(Beginning of RECORDS)

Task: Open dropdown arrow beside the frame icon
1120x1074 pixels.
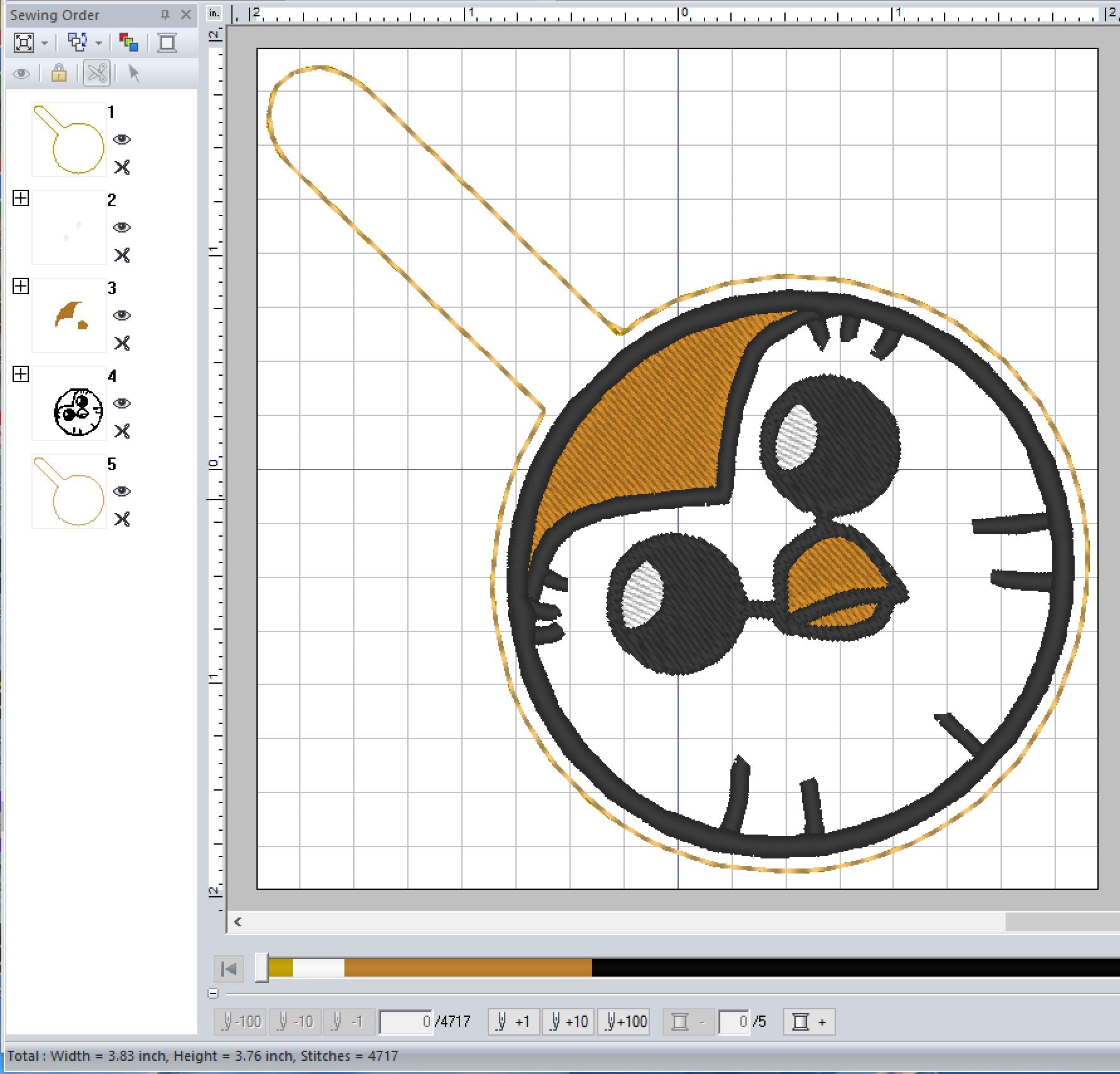Action: [x=45, y=43]
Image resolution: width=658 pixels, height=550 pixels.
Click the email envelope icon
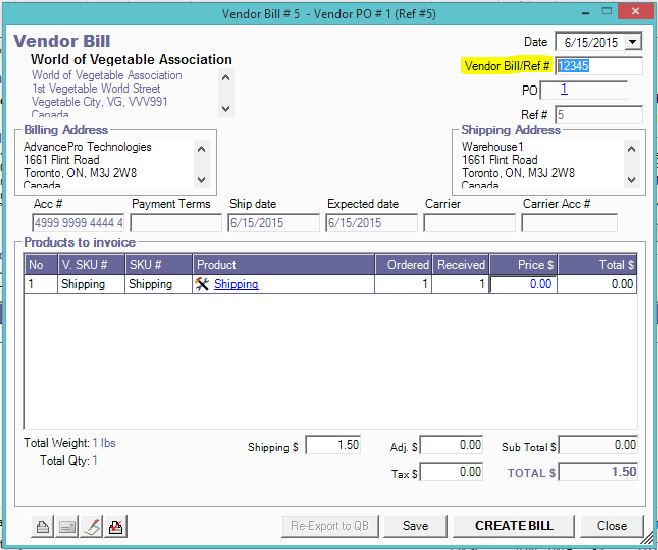pos(67,526)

(End of RECORDS)

EXERCISE PROMPT: Retype the data exactly; images stay out.

TASK RESULT:
Task: Open dropdown arrow beside the frame icon
1120x1074 pixels.
Action: [x=45, y=43]
Image resolution: width=658 pixels, height=550 pixels.
Click the email envelope icon
pos(67,526)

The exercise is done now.